Partners will be loyal to vendors as long as their offerings fulfill customer demand and there’s a clear commitment to R&D investments in next-gen solutions. But if vendors can’t rise to that challenge, partners shouldn’t hesitate for long to make a switch.
“While the financial decline of Avaya certainly has not helped, the real impetus for traditional partners switching vendors is Avaya’s lack of a commercially viable cloud offering that meets the market’s demand for a flexible, scalable omnichannel solution,” says Eggemeier. “Partners are seeking to fill the gap their customers are demanding.”
Is it a go for IPO?
When Avaya emerges from Chapter 11 as a publicly-traded company, some speculate that an IPO might be in the company’s future. Avaya’s CFA and corporate treasurer, John Sullivan, has said that the sale of Avaya’s networking business in Q3 of this year pushed the share of revenue generated by software and services above 80 percent, and that he’s hopeful that number will climb to more than 90 percent within the next couple of years. But will that come too late to position it on Wall Street as an attractive investment?
Technology is evolving so rapidly that Eggemeier doubts Avaya will be able to keep up, and that isn’t outside the realm of imagination. If Avaya is late to the cloud game, it stands to reason it will be late in adopting and building upon other emerging technologies in the UCaaS space like artificial intelligence and virtual reality. When it comes to IT, contact center and customer experience technologies are one of the areas end users have very specific demands. They may not fully understand converged infrastructure or hybrid cloud solutions, but they know they want consumer-grade communication tools within their businesses.
“To emerge successful, Avaya will need to rapidly catch up after years of underinvestment,” says Eggemeier. “However, even with a massive infusion of capital, it appears they could be too far behind now on innovation and not positioned adequately for the future to make the strides they need (and as quickly as they need to make them) in order to stay competitive.”

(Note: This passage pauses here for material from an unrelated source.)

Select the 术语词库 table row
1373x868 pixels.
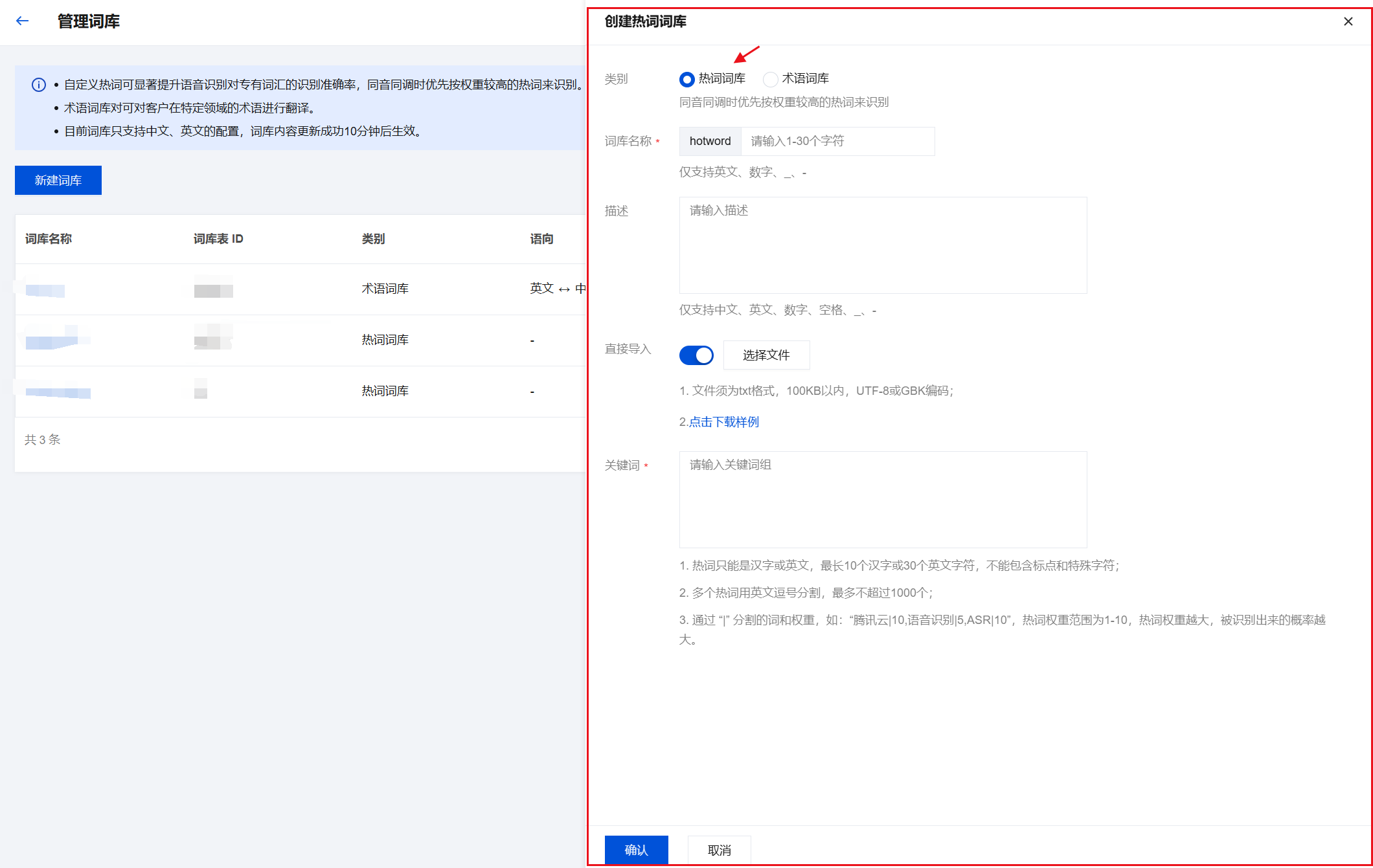[x=385, y=289]
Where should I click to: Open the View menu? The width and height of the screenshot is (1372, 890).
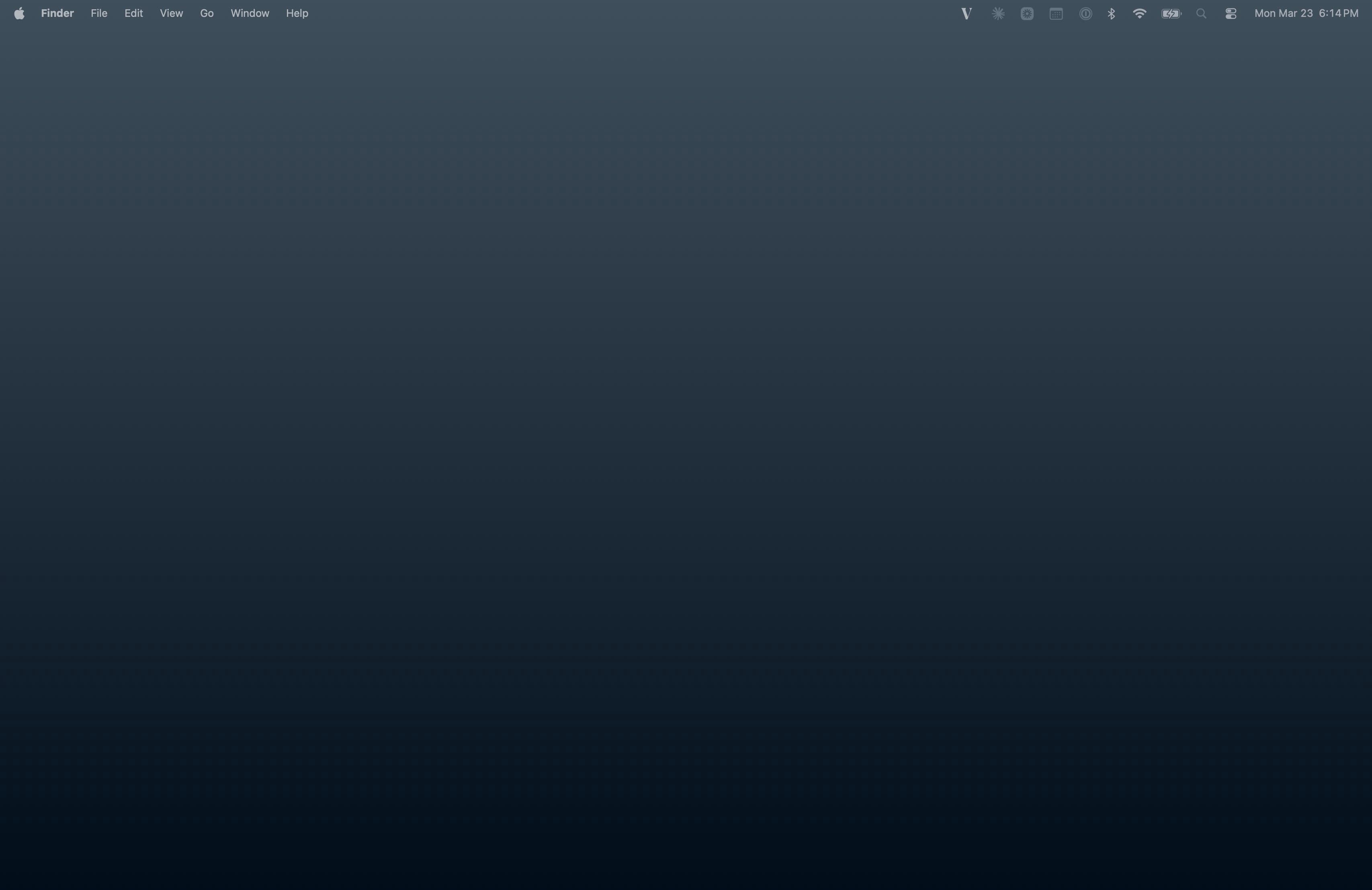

Times, they are a’changing
From upfront sales models morphing into recurring revenue models to large vendors such as Cisco simplifying their partner programs to the emergence of born-in-the-cloud partners such as digital agencies, the channel ecosystem is undergoing a radical change. Traditional resellers and managed service providers will have to have to change along with it. VARs and MSPs know how to sell and make money from on-prem licenses and professional services, but the cloud world brings layers of new complexity to business models. Margins from SaaS are vastly different from traditional upfront sales, a change that touches everything from compensation to billing to investments in infrastructure. This means traditional partners need to hurry to redefine their value-add, structure, pricing model, and focus of their consultancies, says Eggemeier.
“For instance, instead of a sizeable percentage of revenue coming from technical deployments as they do in the on-premises model, resellers may need to pivot their consultancy focus and revenue expectations around designing and building custom integrations with other cloud delivered services. Many will also need to expand their scope – by having the ability to offer various consumption options to customers, whether on-premises, subscription, private cloud, or multi-tenant cloud.”
At the end of the day, partners know they need to evolve. But the question is whether or not they have confidence that Avaya will enable that evolution, or if they’ll have to go shopping for another provider.